_Data provided_
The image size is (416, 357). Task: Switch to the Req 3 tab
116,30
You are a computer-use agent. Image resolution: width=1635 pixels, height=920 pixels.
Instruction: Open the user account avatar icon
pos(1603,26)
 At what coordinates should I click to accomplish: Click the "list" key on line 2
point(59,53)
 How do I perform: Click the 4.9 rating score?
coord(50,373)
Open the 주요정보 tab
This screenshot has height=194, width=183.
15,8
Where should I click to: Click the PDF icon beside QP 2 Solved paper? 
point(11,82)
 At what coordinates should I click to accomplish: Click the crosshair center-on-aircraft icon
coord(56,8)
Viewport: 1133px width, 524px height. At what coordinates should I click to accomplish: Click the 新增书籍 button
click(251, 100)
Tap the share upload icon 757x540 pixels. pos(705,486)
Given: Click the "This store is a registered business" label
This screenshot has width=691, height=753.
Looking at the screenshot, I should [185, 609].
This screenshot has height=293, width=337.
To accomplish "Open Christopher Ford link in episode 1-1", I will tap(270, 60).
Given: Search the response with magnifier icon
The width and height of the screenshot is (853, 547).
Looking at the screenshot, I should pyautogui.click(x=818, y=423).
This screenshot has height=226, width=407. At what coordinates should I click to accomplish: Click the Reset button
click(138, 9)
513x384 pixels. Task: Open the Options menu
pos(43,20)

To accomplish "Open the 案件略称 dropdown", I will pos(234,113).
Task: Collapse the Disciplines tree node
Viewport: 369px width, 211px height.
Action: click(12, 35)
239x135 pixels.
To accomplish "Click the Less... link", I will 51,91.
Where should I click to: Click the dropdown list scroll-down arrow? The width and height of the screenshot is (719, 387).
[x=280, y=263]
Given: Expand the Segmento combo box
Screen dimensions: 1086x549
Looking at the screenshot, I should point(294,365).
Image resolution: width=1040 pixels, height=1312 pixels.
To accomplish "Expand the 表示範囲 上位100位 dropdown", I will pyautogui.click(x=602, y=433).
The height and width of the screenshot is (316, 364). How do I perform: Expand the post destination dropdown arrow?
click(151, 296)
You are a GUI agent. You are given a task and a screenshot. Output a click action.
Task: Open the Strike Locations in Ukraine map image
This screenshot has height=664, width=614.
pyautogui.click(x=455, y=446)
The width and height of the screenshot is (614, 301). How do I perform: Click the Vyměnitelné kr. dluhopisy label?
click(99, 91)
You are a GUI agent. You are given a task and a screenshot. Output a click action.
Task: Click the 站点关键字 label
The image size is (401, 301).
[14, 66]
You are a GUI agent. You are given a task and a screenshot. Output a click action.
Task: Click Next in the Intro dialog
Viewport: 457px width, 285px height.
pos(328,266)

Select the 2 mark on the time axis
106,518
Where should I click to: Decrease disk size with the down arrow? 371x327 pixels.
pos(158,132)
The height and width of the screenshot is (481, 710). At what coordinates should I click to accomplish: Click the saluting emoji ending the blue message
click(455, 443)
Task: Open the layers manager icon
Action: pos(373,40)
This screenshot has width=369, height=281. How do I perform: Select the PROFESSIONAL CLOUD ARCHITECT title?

_Task instructions_
Pull out all lines from the entries above in which the word "will" appears.

_Worked solution_
To accomplish "Open Christopher Ford link in episode 1-1", I will tap(270, 60).
To accomplish "Open the 案件略称 dropdown", I will pos(234,113).
To accomplish "Click the Less... link", I will 51,91.
To accomplish "Expand the 表示範囲 上位100位 dropdown", I will pyautogui.click(x=602, y=433).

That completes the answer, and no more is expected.